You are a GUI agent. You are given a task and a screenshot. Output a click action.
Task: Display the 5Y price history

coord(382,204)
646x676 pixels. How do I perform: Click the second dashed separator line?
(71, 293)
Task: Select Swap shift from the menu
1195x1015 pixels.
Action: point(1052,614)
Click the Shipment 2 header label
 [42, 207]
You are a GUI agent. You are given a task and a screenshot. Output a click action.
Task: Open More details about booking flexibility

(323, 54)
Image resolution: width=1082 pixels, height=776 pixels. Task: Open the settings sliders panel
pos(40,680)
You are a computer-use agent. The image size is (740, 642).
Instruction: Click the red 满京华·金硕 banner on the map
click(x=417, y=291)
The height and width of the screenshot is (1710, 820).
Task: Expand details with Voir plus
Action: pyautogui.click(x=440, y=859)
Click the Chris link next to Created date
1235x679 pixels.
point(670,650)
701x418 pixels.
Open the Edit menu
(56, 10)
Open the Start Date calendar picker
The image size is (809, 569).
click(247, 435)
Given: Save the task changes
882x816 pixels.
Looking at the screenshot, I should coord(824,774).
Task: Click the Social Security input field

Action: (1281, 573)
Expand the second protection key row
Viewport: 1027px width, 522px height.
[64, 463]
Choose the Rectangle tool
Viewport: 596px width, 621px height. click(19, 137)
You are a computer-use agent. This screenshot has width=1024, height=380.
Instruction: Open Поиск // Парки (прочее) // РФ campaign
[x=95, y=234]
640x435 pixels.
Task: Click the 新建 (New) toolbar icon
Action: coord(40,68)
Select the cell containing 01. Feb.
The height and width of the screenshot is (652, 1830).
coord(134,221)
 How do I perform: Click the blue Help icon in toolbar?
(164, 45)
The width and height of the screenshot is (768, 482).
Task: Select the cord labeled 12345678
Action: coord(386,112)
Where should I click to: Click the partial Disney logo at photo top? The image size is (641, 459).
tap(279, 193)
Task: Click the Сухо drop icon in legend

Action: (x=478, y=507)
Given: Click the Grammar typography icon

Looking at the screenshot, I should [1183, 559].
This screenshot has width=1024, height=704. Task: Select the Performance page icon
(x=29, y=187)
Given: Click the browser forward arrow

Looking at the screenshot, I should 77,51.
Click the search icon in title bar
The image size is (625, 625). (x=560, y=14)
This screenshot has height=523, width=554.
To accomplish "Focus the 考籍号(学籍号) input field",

■ **Exercise aim**
Recite the full listing above exactly.

■ **Answer box**
You are a GUI agent. You are given a task and a screenshot. Output a click action.
Task: Display the 5Y price history

coord(382,204)
646x676 pixels. How do I perform: Click the second dashed separator line?
(71, 293)
Task: Select Swap shift from the menu
1195x1015 pixels.
Action: point(1052,614)
Click the Shipment 2 header label
 [42, 207]
You are a GUI agent. You are given a task and a screenshot. Output a click action.
Task: Open More details about booking flexibility

(323, 54)
Image resolution: width=1082 pixels, height=776 pixels. Task: Open the settings sliders panel
pos(40,680)
You are a computer-use agent. The image size is (740, 642).
Instruction: Click the red 满京华·金硕 banner on the map
click(x=417, y=291)
The height and width of the screenshot is (1710, 820).
Task: Expand details with Voir plus
Action: pyautogui.click(x=440, y=859)
Click the Chris link next to Created date
1235x679 pixels.
point(670,650)
701x418 pixels.
Open the Edit menu
(56, 10)
Open the Start Date calendar picker
The image size is (809, 569).
click(247, 435)
Given: Save the task changes
882x816 pixels.
Looking at the screenshot, I should coord(824,774).
Task: Click the Social Security input field

Action: (1281, 573)
Expand the second protection key row
Viewport: 1027px width, 522px height.
[64, 463]
Choose the Rectangle tool
Viewport: 596px width, 621px height. click(19, 137)
You are a computer-use agent. This screenshot has width=1024, height=380.
Instruction: Open Поиск // Парки (прочее) // РФ campaign
[x=95, y=234]
640x435 pixels.
Task: Click the 新建 (New) toolbar icon
Action: coord(40,68)
Select the cell containing 01. Feb.
The height and width of the screenshot is (652, 1830).
coord(134,221)
 How do I perform: Click the blue Help icon in toolbar?
(164, 45)
The width and height of the screenshot is (768, 482).
Task: Select the cord labeled 12345678
Action: coord(386,112)
Where should I click to: Click the partial Disney logo at photo top? The image size is (641, 459).
tap(279, 193)
Task: Click the Сухо drop icon in legend

Action: (x=478, y=507)
Given: Click the Grammar typography icon

Looking at the screenshot, I should [1183, 559].
This screenshot has width=1024, height=704. Task: Select the Performance page icon
(x=29, y=187)
Given: Click the browser forward arrow

Looking at the screenshot, I should 77,51.
Click the search icon in title bar
The image size is (625, 625). (x=560, y=14)
This screenshot has height=523, width=554.
To accomplish "Focus the 考籍号(学籍号) input field",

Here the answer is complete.